[Saved entries]
────────────────────────────────────────

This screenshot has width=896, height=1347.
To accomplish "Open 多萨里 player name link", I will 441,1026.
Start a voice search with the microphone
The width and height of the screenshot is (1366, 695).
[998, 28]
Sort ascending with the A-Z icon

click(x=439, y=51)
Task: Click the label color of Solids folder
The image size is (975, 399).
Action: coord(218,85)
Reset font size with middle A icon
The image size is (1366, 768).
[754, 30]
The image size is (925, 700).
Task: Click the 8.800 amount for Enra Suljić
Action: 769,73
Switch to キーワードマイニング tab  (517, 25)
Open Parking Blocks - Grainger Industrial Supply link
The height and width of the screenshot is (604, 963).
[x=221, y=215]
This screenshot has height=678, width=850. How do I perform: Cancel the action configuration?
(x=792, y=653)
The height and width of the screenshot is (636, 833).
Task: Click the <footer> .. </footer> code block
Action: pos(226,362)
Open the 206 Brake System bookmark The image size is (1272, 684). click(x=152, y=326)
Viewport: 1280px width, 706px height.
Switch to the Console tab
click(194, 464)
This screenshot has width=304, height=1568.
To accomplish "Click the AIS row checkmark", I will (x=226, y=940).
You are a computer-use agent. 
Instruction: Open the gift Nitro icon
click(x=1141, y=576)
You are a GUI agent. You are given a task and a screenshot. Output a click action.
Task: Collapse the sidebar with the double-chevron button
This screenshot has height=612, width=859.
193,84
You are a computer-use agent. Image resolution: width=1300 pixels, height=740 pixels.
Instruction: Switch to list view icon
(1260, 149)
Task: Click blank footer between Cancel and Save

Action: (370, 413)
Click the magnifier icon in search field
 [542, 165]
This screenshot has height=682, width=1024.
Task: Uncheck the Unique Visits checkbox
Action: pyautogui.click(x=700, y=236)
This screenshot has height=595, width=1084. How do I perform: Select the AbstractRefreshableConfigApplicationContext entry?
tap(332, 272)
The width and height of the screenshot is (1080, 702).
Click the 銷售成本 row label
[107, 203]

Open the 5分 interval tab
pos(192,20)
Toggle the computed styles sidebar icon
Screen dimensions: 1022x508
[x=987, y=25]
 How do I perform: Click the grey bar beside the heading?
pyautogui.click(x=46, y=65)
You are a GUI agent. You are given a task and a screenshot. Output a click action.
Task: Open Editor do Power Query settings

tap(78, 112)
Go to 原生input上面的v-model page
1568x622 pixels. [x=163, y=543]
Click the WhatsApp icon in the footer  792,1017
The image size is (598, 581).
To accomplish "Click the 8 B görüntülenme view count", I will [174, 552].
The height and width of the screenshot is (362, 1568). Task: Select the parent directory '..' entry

────────────────────────────────────────

§ Exercise objective
Emit only the final stretch of the records: the line containing "The image size is (598, 581)." through the end, each line exactly as it stands.

§ The answer
The image size is (598, 581).
To accomplish "Click the 8 B görüntülenme view count", I will [174, 552].
The height and width of the screenshot is (362, 1568). Task: Select the parent directory '..' entry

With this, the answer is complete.